Collected data entries
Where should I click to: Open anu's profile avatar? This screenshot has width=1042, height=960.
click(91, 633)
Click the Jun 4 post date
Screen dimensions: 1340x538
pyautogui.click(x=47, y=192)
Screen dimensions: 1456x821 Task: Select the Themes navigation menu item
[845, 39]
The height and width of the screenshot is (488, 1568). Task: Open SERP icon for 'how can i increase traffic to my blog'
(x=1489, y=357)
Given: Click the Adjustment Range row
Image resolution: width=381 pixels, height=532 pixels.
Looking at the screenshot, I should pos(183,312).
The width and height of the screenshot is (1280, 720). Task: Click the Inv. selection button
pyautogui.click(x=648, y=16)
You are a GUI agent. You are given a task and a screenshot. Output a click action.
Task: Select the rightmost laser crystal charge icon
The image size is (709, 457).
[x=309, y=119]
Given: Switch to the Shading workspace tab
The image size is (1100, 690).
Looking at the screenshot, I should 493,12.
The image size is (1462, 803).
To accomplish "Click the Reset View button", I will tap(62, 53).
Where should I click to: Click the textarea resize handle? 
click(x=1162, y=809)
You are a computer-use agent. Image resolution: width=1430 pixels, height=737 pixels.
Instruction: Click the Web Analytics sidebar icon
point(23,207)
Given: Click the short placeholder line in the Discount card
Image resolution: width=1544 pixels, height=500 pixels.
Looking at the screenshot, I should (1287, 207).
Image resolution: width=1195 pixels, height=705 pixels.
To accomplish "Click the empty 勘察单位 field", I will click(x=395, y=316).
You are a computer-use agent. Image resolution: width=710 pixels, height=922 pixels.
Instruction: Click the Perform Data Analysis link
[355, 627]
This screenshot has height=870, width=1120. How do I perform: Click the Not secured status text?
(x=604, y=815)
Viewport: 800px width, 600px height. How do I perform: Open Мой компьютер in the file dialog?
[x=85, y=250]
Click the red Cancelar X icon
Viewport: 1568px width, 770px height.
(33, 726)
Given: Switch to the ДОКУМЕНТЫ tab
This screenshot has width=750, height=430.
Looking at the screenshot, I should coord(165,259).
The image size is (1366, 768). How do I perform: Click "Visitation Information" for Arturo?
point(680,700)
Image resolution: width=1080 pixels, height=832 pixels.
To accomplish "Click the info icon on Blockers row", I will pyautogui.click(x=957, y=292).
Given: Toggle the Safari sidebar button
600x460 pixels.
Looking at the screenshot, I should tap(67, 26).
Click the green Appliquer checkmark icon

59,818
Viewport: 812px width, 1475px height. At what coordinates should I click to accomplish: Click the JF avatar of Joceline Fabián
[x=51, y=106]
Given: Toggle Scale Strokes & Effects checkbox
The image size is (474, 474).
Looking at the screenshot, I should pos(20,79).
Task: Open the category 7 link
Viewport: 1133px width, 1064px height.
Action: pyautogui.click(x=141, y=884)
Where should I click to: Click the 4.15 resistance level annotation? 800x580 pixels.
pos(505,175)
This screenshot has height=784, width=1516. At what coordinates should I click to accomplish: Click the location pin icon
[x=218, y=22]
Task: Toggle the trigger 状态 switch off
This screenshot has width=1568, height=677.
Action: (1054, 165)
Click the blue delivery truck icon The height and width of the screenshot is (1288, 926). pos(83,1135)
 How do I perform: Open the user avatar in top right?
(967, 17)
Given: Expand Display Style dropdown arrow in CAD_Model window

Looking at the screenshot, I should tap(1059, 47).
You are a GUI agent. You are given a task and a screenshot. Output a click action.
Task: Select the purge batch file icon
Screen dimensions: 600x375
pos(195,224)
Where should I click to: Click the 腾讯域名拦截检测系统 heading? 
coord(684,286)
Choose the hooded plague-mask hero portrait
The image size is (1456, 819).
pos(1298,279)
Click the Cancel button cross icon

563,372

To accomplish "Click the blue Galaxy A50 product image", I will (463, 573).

- _Directions_: The records above should be returned exactly.

- _Output of the exercise_:
Where should I click to: Open anu's profile avatar? This screenshot has width=1042, height=960.
click(91, 633)
Click the Jun 4 post date
Screen dimensions: 1340x538
pyautogui.click(x=47, y=192)
Screen dimensions: 1456x821 Task: Select the Themes navigation menu item
[845, 39]
The height and width of the screenshot is (488, 1568). Task: Open SERP icon for 'how can i increase traffic to my blog'
(x=1489, y=357)
Given: Click the Adjustment Range row
Image resolution: width=381 pixels, height=532 pixels.
Looking at the screenshot, I should pos(183,312).
The width and height of the screenshot is (1280, 720). Task: Click the Inv. selection button
pyautogui.click(x=648, y=16)
You are a GUI agent. You are given a task and a screenshot. Output a click action.
Task: Select the rightmost laser crystal charge icon
The image size is (709, 457).
[x=309, y=119]
Given: Switch to the Shading workspace tab
The image size is (1100, 690).
Looking at the screenshot, I should 493,12.
The image size is (1462, 803).
To accomplish "Click the Reset View button", I will tap(62, 53).
Where should I click to: Click the textarea resize handle? 
click(x=1162, y=809)
You are a computer-use agent. Image resolution: width=1430 pixels, height=737 pixels.
Instruction: Click the Web Analytics sidebar icon
point(23,207)
Given: Click the short placeholder line in the Discount card
Image resolution: width=1544 pixels, height=500 pixels.
Looking at the screenshot, I should (1287, 207).
Image resolution: width=1195 pixels, height=705 pixels.
To accomplish "Click the empty 勘察单位 field", I will click(x=395, y=316).
You are a computer-use agent. Image resolution: width=710 pixels, height=922 pixels.
Instruction: Click the Perform Data Analysis link
[355, 627]
This screenshot has height=870, width=1120. How do I perform: Click the Not secured status text?
(x=604, y=815)
Viewport: 800px width, 600px height. How do I perform: Open Мой компьютер in the file dialog?
[x=85, y=250]
Click the red Cancelar X icon
Viewport: 1568px width, 770px height.
(33, 726)
Given: Switch to the ДОКУМЕНТЫ tab
This screenshot has width=750, height=430.
Looking at the screenshot, I should coord(165,259).
The image size is (1366, 768). How do I perform: Click "Visitation Information" for Arturo?
point(680,700)
Image resolution: width=1080 pixels, height=832 pixels.
To accomplish "Click the info icon on Blockers row", I will pyautogui.click(x=957, y=292).
Given: Toggle the Safari sidebar button
600x460 pixels.
Looking at the screenshot, I should tap(67, 26).
Click the green Appliquer checkmark icon

59,818
Viewport: 812px width, 1475px height. At what coordinates should I click to accomplish: Click the JF avatar of Joceline Fabián
[x=51, y=106]
Given: Toggle Scale Strokes & Effects checkbox
The image size is (474, 474).
Looking at the screenshot, I should pos(20,79).
Task: Open the category 7 link
Viewport: 1133px width, 1064px height.
Action: pyautogui.click(x=141, y=884)
Where should I click to: Click the 4.15 resistance level annotation? 800x580 pixels.
pos(505,175)
This screenshot has height=784, width=1516. At what coordinates should I click to accomplish: Click the location pin icon
[x=218, y=22]
Task: Toggle the trigger 状态 switch off
This screenshot has width=1568, height=677.
Action: (1054, 165)
Click the blue delivery truck icon The height and width of the screenshot is (1288, 926). pos(83,1135)
 How do I perform: Open the user avatar in top right?
(967, 17)
Given: Expand Display Style dropdown arrow in CAD_Model window

Looking at the screenshot, I should tap(1059, 47).
You are a GUI agent. You are given a task and a screenshot. Output a click action.
Task: Select the purge batch file icon
Screen dimensions: 600x375
pos(195,224)
Where should I click to: Click the 腾讯域名拦截检测系统 heading? 
coord(684,286)
Choose the hooded plague-mask hero portrait
The image size is (1456, 819).
pos(1298,279)
Click the Cancel button cross icon

563,372

To accomplish "Click the blue Galaxy A50 product image", I will (463, 573).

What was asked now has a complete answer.